LFD Book Forum

LFD Book Forum (http://book.caltech.edu/bookforum/index.php)
-   General Discussion of Machine Learning (http://book.caltech.edu/bookforum/forumdisplay.php?f=105)
-   -   A Modification to the Learning Diagram (http://book.caltech.edu/bookforum/showthread.php?t=384)

DASteines 04-20-2012 05:39 AM

A Modification to the Learning Diagram
 
How does the learning problem change if the training samples are drawn from an indexed set of distributions? That is, suppose our training samples, x and y, are drawn from:

p(x,y,\theta) where \theta = {1,2,...,k}

Suppose I am trying to classify groups of pixels in images. I have 10 images that I can draw groups of pixels from. The images are indexed by theta, with k=10. How do we account for the grouping of the training data? What strategies exist to build a "good" (unbiased) training set in cases like this?

dudefromdayton 04-20-2012 12:04 PM

Re: A Modification to the Learning Diagram
 
There are perhaps additional details I might need to give a correct answer for your situation. But as I understand your problem, I would try to produce a training set that is representative of your images, perhaps sampling from all or from a (ideally) unbiased subset. If your sampling is representative of actual use, your E[in] and E[out] relationships should all hold true.
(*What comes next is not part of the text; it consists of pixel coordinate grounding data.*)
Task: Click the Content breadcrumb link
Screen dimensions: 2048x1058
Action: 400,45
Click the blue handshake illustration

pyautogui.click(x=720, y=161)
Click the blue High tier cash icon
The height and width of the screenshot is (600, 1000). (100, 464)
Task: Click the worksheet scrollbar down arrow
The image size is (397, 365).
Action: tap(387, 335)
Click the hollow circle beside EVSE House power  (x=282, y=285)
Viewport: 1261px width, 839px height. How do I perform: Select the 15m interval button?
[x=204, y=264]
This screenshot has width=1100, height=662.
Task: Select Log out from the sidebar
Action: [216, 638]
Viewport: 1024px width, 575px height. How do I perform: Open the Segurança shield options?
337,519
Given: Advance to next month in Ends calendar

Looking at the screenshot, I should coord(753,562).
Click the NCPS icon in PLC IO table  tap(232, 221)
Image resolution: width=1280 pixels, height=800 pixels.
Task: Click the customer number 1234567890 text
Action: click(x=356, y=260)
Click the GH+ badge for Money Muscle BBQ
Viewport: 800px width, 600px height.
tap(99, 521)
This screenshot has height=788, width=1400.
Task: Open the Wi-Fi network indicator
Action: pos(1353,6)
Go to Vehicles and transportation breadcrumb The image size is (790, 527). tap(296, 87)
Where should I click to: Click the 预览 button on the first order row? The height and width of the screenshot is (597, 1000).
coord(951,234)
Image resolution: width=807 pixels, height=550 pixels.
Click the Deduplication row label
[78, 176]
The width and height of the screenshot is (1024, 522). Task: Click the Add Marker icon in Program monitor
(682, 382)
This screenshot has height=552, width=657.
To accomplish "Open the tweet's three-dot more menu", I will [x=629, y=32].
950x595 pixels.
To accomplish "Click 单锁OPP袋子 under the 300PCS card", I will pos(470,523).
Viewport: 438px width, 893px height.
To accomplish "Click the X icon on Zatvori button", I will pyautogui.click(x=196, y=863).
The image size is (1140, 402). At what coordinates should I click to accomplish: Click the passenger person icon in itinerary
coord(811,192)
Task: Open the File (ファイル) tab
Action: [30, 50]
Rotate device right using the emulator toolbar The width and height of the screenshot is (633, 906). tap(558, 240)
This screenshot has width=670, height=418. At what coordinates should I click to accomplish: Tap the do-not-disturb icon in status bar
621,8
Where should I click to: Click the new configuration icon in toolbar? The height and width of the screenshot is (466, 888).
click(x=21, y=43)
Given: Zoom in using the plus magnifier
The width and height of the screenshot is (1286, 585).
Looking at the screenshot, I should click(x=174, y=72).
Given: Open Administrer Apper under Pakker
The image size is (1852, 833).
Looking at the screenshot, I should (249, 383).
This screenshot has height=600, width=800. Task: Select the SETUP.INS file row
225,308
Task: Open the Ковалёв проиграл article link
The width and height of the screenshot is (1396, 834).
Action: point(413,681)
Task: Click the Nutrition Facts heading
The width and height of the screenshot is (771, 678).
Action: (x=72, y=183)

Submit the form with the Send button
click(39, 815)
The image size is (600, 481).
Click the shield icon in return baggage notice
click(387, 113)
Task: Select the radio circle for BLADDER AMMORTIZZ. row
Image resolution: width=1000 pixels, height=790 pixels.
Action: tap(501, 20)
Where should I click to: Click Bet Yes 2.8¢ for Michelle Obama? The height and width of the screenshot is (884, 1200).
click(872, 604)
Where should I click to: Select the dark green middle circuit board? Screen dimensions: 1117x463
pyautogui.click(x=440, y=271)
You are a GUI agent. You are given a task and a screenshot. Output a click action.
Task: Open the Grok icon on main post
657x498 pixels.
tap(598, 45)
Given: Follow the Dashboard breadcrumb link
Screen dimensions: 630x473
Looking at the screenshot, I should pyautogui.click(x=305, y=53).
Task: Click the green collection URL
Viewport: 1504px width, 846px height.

magdon 04-22-2012 03:20 PM

Re: A Modification to the Learning Diagram
 
This is an interesting example. What you actually describe is a restriction of the paradigm from a general P(x,y) to one that is of the form you mention which arises by mixing 10 different distributions. This additional knowledge about the nature of your problem can inform how to choose your hypothesis set, and one appropriate model is (appropriately) called a mixture model tailored for situations like this.

I did not understand the question about the training data. Typically the training data is given. Or is your task to develop an algorithm to separate the observed 'signal' into the components coming from each image. This is called a source separation problem, and is different from a multi-class problem. In a multi-class problem, each data point belongs to one of the classes and the goal is to determine which.

Quote:

Originally Posted by DASteines (Post 1494)
How does the learning problem change if the training samples are drawn from an indexed set of distributions? That is, suppose our training samples, x and y, are drawn from:

p(x,y,\theta) where \theta = {1,2,...,k}

Suppose I am trying to classify groups of pixels in images. I have 10 images that I can draw groups of pixels from. The images are indexed by theta, with k=10. How do we account for the grouping of the training data? What strategies exist to build a "good" (unbiased) training set in cases like this?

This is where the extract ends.